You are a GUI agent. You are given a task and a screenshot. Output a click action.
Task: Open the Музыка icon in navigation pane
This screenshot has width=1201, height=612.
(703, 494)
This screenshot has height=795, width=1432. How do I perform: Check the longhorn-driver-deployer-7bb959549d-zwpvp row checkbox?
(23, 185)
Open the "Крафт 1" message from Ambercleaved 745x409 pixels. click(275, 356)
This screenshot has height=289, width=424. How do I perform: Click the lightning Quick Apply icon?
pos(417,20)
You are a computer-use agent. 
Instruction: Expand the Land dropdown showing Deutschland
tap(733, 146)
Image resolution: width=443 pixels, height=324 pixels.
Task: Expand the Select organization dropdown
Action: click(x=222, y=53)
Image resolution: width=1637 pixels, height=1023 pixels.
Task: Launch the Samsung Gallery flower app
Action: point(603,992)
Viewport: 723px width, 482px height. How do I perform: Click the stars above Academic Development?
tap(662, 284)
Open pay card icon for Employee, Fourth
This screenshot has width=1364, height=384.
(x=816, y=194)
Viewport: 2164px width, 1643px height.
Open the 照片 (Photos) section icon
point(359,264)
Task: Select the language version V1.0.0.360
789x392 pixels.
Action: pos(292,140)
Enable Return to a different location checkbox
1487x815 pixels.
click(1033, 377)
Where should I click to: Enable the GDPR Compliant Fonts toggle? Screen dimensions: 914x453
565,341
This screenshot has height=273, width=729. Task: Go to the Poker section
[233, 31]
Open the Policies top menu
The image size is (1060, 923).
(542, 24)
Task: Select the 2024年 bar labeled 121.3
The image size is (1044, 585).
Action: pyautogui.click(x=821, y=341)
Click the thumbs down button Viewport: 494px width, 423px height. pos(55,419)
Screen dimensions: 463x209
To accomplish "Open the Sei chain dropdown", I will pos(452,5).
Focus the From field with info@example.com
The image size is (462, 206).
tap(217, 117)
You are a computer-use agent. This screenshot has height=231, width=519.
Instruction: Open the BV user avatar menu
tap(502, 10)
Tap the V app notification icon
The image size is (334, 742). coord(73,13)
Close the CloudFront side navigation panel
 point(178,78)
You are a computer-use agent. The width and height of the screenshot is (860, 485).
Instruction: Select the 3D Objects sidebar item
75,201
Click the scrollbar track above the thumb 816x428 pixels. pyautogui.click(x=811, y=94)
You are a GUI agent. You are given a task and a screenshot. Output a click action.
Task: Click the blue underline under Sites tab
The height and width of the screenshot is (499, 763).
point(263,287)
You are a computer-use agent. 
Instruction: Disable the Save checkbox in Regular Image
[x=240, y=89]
++++++++
- _Task directions_:
Rewrite the data above as a numbered list, one line per item, omitting any blank lines.

- _Full solution_:
1. You are a GUI agent. You are given a task and a screenshot. Output a click action.
2. Task: Open the Музыка icon in navigation pane
3. This screenshot has width=1201, height=612.
4. (703, 494)
5. This screenshot has height=795, width=1432. How do I perform: Check the longhorn-driver-deployer-7bb959549d-zwpvp row checkbox?
6. (23, 185)
7. Open the "Крафт 1" message from Ambercleaved 745x409 pixels. click(275, 356)
8. This screenshot has height=289, width=424. How do I perform: Click the lightning Quick Apply icon?
9. pos(417,20)
10. You are a computer-use agent. 
11. Instruction: Expand the Land dropdown showing Deutschland
12. tap(733, 146)
13. Image resolution: width=443 pixels, height=324 pixels.
14. Task: Expand the Select organization dropdown
15. Action: click(x=222, y=53)
16. Image resolution: width=1637 pixels, height=1023 pixels.
17. Task: Launch the Samsung Gallery flower app
18. Action: point(603,992)
19. Viewport: 723px width, 482px height. How do I perform: Click the stars above Academic Development?
20. tap(662, 284)
21. Open pay card icon for Employee, Fourth
22. This screenshot has width=1364, height=384.
23. (x=816, y=194)
24. Viewport: 2164px width, 1643px height.
25. Open the 照片 (Photos) section icon
26. point(359,264)
27. Task: Select the language version V1.0.0.360
28. 789x392 pixels.
29. Action: pos(292,140)
30. Enable Return to a different location checkbox
31. 1487x815 pixels.
32. click(1033, 377)
33. Where should I click to: Enable the GDPR Compliant Fonts toggle? Screen dimensions: 914x453
34. 565,341
35. This screenshot has height=273, width=729. Task: Go to the Poker section
36. [233, 31]
37. Open the Policies top menu
38. The image size is (1060, 923).
39. (542, 24)
40. Task: Select the 2024年 bar labeled 121.3
41. The image size is (1044, 585).
42. Action: pyautogui.click(x=821, y=341)
43. Click the thumbs down button Viewport: 494px width, 423px height. pos(55,419)
44. Screen dimensions: 463x209
45. To accomplish "Open the Sei chain dropdown", I will pos(452,5).
46. Focus the From field with info@example.com
47. The image size is (462, 206).
48. tap(217, 117)
49. You are a computer-use agent. This screenshot has height=231, width=519.
50. Instruction: Open the BV user avatar menu
51. tap(502, 10)
52. Tap the V app notification icon
53. The image size is (334, 742). coord(73,13)
54. Close the CloudFront side navigation panel
55.  point(178,78)
56. You are a computer-use agent. The width and height of the screenshot is (860, 485).
57. Instruction: Select the 3D Objects sidebar item
58. 75,201
59. Click the scrollbar track above the thumb 816x428 pixels. pyautogui.click(x=811, y=94)
60. You are a GUI agent. You are given a task and a screenshot. Output a click action.
61. Task: Click the blue underline under Sites tab
62. The height and width of the screenshot is (499, 763).
63. point(263,287)
64. You are a computer-use agent. 
65. Instruction: Disable the Save checkbox in Regular Image
66. [x=240, y=89]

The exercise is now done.